**Goal of the exercise**
Copy all the records word for word, apart from any pictures.
====== Data in this exercise ======
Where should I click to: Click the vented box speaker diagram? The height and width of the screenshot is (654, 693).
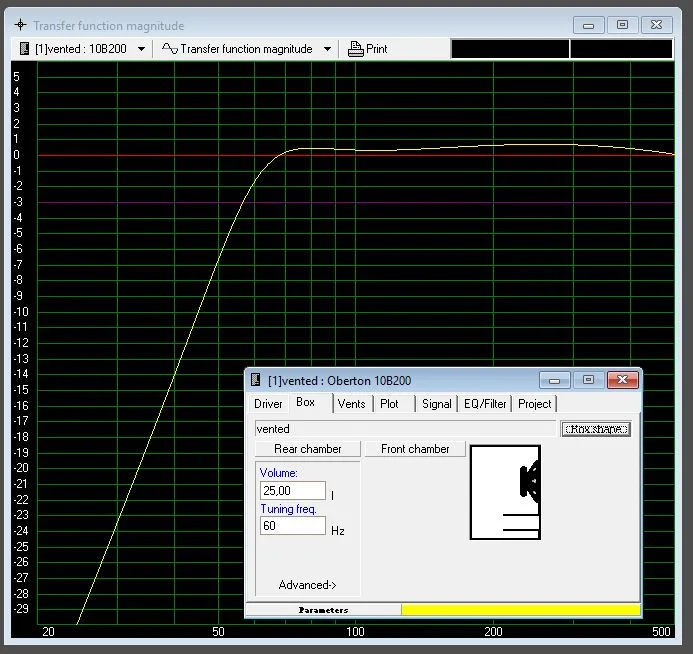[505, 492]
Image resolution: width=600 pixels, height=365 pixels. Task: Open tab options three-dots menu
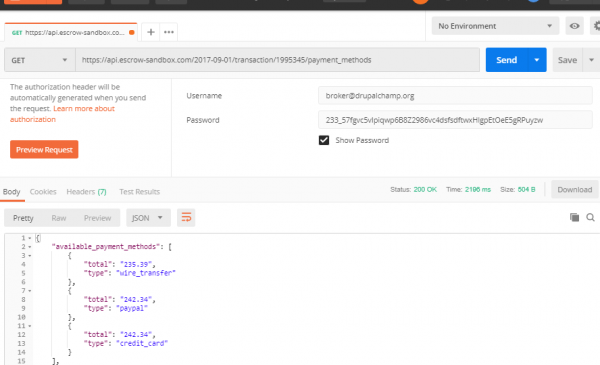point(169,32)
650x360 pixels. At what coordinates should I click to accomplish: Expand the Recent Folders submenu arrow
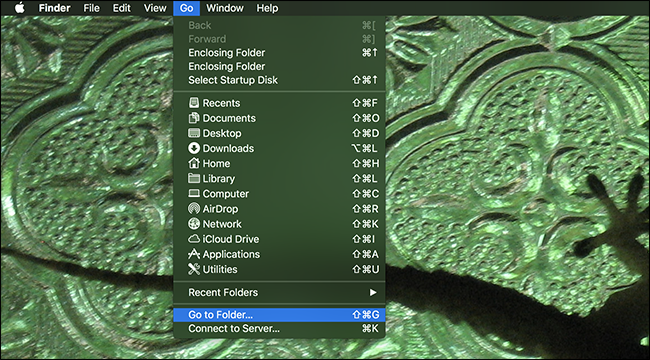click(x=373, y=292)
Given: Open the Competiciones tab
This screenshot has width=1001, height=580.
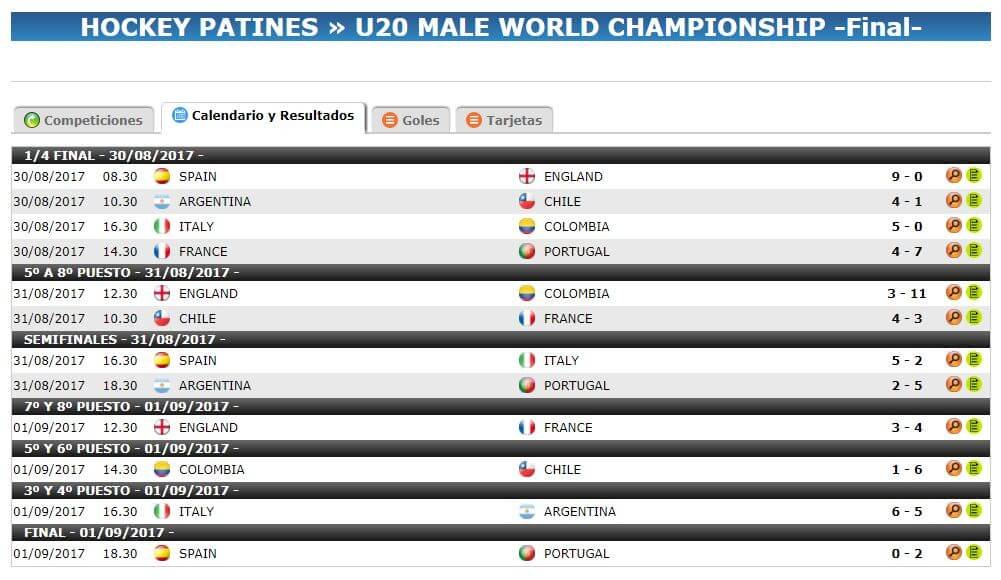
======
**Output of the task**
Where should I click to: Click the vented box speaker diagram? The height and width of the screenshot is (654, 693).
[505, 492]
Image resolution: width=600 pixels, height=365 pixels. Task: Open tab options three-dots menu
point(169,32)
650x360 pixels. At what coordinates should I click to accomplish: Expand the Recent Folders submenu arrow
click(x=373, y=292)
Given: Open the Competiciones tab
This screenshot has width=1001, height=580.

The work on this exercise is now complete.